_Provided text:_
+===+

Earlier this year, Senate Republicans blocked a vote on the Paycheck Fairness Act because, according to the official GOP line, it "doesn’t provide paycheck fairness for women." (Nailed it, GOP communications team.) But all these months later, the Senate has advanced the equal pay measure for debate. This doesn't actually mean that it will pass, since the GOP still thinks the proposal, which would ban retaliation against employees who share salary information and impose harsher penalties on employers who discriminate based on gender, is a "desperate political ploy." (Rand Paul, for his part, thinks it's a communist plot.)
And since we're on the topic of desperate political ploys, Colorado Rep. Cory Gardner still thinks that making oral contraceptives available over the counter is a meaningful way to expand access to reproductive healthcare.
These two things are related, of course. Gardner was among the House Republicans to block a vote on the Paycheck Fairness Act, which would, in addition to letting employees openly discuss their salaries, require the Department of Labor to collect wage data and require employers to explain wage disparities between men and women in the same jobs.
Other Republicans attempting to seem pro-woman by embracing over-the-counter oral contraceptives have similar records. North Carolina House Speaker Thom Tillis, who is running against Democratic Sen. Kay Hagan, blocked a similar measure in the state Legislature. Colorado Rep. Mike Coffman, who supports over-the-counter access to certain kinds of contraception even though he can't always remember the words "birth control," voted against the Lily Ledbetter Fair Pay Act in 2009 and joined Gardner is blocking a vote on the Paycheck Fairness Act.

+===+

_Activities:_
1. In the commentary on the Paycheck Fairness Act, who is Thom Tillis running against?
2. Carry on the commentary on the Paycheck Fairness Act, starting after its final sentence.

_Source data:_
+===+

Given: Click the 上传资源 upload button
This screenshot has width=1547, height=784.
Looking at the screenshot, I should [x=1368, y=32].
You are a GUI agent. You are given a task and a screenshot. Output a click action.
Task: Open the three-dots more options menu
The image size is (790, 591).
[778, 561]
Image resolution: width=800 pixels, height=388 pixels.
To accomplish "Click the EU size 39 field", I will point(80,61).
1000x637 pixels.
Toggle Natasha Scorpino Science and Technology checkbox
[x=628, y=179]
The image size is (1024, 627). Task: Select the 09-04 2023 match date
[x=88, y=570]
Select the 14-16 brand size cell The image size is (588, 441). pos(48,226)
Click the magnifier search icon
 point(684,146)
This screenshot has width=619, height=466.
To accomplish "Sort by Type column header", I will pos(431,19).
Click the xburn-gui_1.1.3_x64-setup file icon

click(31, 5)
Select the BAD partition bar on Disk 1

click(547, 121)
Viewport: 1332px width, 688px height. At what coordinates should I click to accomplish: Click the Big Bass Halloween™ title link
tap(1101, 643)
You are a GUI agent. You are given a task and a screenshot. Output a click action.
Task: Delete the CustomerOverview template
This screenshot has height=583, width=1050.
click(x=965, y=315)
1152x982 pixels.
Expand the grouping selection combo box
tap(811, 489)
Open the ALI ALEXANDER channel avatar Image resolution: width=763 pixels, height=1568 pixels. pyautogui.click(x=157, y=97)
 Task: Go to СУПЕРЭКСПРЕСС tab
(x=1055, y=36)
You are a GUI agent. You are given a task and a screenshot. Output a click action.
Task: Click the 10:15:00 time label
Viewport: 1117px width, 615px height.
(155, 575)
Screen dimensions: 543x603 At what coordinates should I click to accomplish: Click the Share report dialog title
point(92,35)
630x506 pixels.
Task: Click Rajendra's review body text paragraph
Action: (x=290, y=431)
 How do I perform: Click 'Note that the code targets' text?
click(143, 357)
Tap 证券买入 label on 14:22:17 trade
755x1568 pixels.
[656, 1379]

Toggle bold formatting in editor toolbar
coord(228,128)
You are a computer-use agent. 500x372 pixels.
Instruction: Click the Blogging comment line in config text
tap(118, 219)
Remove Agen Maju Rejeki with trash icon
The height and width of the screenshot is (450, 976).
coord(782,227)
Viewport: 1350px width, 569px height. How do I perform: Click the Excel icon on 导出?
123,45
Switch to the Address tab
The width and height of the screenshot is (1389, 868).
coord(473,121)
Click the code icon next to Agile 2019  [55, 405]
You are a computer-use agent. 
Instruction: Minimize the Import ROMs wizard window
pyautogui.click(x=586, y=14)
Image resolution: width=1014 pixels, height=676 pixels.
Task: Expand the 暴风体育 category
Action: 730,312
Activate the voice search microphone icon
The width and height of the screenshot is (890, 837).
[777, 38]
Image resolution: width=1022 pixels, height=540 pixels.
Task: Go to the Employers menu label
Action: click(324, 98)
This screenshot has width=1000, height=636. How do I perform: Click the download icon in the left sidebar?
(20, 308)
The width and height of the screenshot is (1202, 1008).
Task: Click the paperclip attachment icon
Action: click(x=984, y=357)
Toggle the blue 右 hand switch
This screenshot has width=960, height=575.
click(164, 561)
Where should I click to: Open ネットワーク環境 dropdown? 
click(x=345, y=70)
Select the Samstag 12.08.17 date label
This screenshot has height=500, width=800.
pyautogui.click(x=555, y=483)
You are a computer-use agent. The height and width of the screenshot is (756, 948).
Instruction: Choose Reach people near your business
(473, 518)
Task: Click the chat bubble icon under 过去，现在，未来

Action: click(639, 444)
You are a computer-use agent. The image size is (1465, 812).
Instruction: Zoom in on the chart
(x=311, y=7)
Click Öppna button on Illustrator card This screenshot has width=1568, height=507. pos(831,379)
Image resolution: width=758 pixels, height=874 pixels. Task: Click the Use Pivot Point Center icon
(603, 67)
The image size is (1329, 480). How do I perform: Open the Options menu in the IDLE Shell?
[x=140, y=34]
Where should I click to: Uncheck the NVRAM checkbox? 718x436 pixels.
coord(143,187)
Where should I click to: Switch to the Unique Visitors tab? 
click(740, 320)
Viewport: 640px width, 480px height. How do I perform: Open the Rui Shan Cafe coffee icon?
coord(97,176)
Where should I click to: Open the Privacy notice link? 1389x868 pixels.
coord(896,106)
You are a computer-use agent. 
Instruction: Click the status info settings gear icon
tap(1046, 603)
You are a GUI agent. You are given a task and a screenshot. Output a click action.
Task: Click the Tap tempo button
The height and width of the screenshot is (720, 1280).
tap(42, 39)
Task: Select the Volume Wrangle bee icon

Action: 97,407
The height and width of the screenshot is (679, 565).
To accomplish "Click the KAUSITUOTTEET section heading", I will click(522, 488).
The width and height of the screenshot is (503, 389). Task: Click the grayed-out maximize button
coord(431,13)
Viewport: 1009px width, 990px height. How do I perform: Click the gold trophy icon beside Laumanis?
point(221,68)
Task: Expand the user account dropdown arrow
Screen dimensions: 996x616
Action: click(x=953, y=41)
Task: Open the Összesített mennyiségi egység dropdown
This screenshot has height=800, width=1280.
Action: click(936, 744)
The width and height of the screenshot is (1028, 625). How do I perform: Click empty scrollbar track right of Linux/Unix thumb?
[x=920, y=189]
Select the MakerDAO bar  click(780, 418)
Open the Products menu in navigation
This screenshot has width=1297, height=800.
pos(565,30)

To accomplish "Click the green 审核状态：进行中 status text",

+===+

_Task results:_
1. Democratic Sen. Kay Hagan.

2.
So essentially the GOP's new position (at least among some in the party) is that it would like women to buy birth control with all the money they aren't getting paid.
Birth control is expensive. Oral contraceptives can be a reoccurring monthly cost of as much as $130 in some places. And Gardner et al. don't have any plan to make other forms of birth control -- like the highly effective but costly copper IUD -- accessible to women who want them. And because Gardner opposes the Affordable Care Act and wants to defund reproductive health providers like Planned Parenthood, it seems he wants women to take the pill for basically every medical concern they may have, since without insurance or access to affordable family planning clinics, women won't be able to see a doctor if they need to. So unless Gardner thinks that taking Ortho-Tri-Cyclen fixes broken legs or is a good substitute for cancer screenings, he's doing basically nothing to support women's access to healthcare.
The American College of Obstetricians and Gynecologists, the organizations behind the idea the GOP is pushing so hard, have called out Republicans for advocating the OTC option without meaningfully addressing barriers to access -- like insurance and affordability. "OTC availability of oral contraceptives will help more women get the contraceptives they need, which have long been proven safe enough to use without a prescription -- especially emergency contraception," ACOG President John C. Jennings said in a statement. "We feel strongly, however, that OTC access to contraceptives should be part of a broader dialogue about improving women's health care, preventing unintended pregnancies, and increasing use of contraception, including long-acting reversible contraception (LARC). Over-the-counter access should not be used as a political tool by candidates or by elected officials."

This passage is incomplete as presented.